January, on her 17th birthday, finds a book called The Ten Thousand Doors, a story of Yule Ian and Adelaide Larson who met and fell in love after passing from one dimension to another. As January’s posession of this book becomes a topic of concern for Locke and his archaeology society members, they also realise that she knows about the Doors. These are also referred to as a fracture in space and time.
January is later convinced by Locke that her father is dead, and she is deemed mad, confining her to Battleboro, a mental asylum just because she refuses to reveal how she manages to escape locked rooms and knoeledge about the Doors. She escapes Battleboro too, with a lot of physical and mental agony that follows. Hellish creatures such as vampires masquerading as Locke’s friends for all these years chase her through space and time until she wins.
There’s not much of a spoiler here, as the book is about January, and Doors. So she wins. But at what cost?
When Ade Larson began opening Doors, Locke’s society got to know of them and began to close them off, keeping Ade, Yule, and January apart all this time (yes, her parents are alive!). The deux ex machina becomes predicable by this point, as the book is a rather long one.

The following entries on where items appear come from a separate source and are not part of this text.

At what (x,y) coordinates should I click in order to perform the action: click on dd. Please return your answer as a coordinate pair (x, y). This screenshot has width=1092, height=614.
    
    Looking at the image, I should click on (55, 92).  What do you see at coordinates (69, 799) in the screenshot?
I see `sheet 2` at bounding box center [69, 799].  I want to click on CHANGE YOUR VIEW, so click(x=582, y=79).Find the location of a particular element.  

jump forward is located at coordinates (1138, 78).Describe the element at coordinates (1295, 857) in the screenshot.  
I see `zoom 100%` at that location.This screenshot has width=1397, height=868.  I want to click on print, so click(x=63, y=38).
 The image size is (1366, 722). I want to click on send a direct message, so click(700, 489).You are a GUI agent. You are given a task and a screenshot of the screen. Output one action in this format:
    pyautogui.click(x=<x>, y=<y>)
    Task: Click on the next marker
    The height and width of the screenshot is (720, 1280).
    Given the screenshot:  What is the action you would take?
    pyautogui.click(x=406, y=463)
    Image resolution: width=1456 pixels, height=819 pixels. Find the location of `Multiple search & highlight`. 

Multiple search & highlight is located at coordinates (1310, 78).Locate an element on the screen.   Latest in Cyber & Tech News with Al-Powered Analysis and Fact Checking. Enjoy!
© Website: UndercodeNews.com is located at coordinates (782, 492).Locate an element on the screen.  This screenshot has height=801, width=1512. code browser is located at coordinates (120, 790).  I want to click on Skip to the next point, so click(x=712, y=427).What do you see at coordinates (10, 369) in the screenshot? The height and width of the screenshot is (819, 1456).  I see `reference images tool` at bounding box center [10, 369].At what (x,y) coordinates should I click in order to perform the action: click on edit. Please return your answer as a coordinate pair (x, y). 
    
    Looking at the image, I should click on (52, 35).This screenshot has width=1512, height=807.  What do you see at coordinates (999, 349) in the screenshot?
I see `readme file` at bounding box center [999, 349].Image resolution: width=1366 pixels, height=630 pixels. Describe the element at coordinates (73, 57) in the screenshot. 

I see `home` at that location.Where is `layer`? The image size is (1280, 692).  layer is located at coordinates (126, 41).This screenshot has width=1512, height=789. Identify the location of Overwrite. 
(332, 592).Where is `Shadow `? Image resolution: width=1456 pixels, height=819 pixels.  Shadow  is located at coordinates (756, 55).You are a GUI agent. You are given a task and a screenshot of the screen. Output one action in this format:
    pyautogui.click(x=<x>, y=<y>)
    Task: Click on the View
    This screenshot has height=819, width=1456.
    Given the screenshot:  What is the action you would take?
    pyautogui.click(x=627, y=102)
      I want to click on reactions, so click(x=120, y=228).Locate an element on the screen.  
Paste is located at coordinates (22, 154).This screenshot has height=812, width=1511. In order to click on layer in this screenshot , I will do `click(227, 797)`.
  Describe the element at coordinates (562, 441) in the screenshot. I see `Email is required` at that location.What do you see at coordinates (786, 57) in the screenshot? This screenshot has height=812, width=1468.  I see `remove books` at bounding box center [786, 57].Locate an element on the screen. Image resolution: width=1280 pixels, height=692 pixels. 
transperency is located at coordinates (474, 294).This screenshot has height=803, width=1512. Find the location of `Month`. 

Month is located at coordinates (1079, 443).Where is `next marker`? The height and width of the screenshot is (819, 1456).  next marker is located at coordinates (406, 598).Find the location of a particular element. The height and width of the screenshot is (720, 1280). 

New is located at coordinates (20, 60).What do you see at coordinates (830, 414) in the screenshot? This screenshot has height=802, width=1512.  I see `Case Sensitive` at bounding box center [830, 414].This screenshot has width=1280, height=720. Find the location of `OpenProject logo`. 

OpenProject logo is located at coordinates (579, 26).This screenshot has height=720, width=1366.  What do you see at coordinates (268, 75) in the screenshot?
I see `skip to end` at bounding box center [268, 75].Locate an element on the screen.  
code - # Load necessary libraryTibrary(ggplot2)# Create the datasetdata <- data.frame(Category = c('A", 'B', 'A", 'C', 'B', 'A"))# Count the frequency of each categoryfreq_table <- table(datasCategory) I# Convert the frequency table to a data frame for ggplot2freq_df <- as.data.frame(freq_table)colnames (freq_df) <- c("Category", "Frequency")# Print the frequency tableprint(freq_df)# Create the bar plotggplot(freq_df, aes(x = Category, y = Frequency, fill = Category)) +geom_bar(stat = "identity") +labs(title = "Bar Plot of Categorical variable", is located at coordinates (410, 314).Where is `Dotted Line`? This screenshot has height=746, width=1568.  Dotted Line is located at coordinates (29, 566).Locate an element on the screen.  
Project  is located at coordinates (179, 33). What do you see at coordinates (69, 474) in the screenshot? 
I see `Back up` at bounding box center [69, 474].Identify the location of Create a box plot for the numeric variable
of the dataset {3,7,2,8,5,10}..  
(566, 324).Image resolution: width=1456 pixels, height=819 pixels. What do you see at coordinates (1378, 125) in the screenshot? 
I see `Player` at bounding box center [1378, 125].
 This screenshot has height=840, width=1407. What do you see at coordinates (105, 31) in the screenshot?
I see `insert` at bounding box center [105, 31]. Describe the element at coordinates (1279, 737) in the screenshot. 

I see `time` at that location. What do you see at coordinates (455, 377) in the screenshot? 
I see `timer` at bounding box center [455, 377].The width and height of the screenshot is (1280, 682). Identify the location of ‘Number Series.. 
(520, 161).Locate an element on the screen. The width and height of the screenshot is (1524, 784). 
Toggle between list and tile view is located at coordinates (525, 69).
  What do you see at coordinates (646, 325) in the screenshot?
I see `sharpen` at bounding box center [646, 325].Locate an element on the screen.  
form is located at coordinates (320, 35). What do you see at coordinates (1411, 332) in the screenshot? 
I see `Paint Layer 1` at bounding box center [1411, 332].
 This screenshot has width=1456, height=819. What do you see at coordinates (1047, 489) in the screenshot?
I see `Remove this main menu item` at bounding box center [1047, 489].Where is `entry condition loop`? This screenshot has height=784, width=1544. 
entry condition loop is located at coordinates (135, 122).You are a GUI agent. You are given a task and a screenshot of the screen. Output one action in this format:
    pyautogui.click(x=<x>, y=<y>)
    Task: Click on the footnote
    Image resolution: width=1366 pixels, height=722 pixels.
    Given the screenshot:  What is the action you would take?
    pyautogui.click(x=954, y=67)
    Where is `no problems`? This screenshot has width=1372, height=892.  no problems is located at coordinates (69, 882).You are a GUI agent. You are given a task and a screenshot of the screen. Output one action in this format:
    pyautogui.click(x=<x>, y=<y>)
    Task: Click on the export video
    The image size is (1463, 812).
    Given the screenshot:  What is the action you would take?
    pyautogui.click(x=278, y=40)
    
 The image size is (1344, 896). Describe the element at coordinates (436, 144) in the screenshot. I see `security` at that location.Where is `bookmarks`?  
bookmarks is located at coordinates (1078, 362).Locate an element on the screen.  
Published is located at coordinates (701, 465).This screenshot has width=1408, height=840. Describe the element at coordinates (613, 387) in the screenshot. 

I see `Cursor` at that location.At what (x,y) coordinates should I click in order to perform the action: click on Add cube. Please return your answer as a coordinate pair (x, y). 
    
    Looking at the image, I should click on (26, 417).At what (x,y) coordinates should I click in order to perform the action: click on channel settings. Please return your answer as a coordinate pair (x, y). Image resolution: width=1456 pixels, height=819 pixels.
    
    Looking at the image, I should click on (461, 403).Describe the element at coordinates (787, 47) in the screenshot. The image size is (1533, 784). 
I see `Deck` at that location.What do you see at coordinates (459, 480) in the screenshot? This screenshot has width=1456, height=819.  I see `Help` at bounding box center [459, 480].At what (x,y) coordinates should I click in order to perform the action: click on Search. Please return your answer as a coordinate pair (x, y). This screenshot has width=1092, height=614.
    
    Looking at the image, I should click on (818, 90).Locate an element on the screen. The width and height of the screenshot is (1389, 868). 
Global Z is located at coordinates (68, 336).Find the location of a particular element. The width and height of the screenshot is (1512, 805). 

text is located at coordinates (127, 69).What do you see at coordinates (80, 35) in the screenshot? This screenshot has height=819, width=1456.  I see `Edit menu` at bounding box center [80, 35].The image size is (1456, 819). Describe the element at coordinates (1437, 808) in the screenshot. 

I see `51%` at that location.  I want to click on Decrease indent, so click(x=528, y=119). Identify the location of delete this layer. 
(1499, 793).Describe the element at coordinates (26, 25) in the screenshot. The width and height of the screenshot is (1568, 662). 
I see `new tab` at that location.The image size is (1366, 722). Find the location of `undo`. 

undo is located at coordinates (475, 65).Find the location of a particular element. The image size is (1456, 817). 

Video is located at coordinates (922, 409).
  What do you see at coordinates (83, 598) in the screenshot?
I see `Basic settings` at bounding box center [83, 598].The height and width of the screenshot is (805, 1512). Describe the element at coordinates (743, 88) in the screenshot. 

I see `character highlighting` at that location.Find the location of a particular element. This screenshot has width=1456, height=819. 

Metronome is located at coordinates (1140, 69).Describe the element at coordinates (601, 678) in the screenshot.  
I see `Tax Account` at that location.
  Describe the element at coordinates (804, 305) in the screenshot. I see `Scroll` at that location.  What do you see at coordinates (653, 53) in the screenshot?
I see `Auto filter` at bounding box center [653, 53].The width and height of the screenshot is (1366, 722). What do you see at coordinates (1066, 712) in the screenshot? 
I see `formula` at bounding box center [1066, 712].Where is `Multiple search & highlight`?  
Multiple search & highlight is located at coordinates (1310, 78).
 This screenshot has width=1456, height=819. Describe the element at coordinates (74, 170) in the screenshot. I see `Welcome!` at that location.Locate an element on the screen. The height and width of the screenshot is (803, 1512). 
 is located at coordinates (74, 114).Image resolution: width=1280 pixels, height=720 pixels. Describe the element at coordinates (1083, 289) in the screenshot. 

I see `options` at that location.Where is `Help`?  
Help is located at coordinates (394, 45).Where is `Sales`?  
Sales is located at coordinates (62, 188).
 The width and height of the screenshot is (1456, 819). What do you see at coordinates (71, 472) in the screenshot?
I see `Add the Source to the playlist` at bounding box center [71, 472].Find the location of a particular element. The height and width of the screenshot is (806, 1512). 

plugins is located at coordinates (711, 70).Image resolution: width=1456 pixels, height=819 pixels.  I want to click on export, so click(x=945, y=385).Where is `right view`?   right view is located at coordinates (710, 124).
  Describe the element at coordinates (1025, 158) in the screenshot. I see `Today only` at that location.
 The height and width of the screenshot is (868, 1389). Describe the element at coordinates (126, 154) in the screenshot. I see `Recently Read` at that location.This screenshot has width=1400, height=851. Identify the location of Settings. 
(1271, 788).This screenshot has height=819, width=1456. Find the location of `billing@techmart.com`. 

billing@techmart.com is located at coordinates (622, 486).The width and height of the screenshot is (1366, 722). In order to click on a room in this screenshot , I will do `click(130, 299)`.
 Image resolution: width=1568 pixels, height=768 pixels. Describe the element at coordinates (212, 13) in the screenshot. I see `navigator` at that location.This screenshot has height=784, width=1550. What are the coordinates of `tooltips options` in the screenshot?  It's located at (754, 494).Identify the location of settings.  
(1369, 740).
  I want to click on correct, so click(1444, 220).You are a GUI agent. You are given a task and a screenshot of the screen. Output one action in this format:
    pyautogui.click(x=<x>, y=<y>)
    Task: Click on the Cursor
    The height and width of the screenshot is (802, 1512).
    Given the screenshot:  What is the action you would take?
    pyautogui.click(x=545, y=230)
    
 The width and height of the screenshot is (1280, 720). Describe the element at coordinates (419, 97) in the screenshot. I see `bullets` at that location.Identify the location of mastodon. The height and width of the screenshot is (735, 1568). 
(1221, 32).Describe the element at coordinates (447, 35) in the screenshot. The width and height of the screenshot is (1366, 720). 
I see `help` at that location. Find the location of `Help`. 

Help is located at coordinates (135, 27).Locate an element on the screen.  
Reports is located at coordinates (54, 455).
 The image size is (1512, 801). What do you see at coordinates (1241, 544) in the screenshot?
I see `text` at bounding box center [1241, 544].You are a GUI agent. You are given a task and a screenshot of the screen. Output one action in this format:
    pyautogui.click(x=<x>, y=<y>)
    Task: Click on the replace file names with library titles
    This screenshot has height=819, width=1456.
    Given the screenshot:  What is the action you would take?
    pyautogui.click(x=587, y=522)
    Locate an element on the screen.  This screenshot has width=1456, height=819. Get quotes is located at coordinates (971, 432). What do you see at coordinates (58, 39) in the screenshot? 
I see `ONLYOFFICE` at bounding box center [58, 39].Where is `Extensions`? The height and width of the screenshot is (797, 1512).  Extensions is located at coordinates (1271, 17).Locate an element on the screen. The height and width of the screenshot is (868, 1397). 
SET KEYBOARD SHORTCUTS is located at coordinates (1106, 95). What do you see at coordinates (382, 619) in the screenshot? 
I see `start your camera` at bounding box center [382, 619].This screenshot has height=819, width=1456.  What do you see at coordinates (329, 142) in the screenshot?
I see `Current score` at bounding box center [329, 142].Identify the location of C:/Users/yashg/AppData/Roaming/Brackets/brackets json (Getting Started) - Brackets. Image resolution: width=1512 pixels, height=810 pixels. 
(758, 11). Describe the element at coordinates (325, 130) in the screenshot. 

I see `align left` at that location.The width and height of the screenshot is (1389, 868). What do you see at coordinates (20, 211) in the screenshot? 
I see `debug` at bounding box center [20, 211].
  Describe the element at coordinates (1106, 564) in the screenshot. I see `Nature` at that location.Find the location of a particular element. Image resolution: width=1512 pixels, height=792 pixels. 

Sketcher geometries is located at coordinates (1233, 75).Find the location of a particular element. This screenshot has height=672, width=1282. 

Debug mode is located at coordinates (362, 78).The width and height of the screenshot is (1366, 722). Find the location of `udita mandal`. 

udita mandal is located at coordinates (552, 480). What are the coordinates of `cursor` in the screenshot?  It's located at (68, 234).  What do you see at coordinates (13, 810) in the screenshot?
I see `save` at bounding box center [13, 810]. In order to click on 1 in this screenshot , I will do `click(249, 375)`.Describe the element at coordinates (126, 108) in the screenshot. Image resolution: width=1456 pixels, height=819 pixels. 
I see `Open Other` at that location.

But in the end, the writing, and the author’s love for the art makes it worth it. The book is an ode to the art of writing, as also depicted within the pages that Yule Ian’s world is one where the mere words have the power to alter reality, change it even. This is a power that January does end up possessing, albeit realising it much later.
This is a beautiful book that I may resivit much later it life, or not. There are one too many quotes in there that I have highlighted, some of them being entire paragraphs describing the feeling one gets while simply smelling the pages of a book. The book is an experience in itself. A door that leads to other worlds and realities is something perhaps we all seek at some point in life, and this book is just that respite.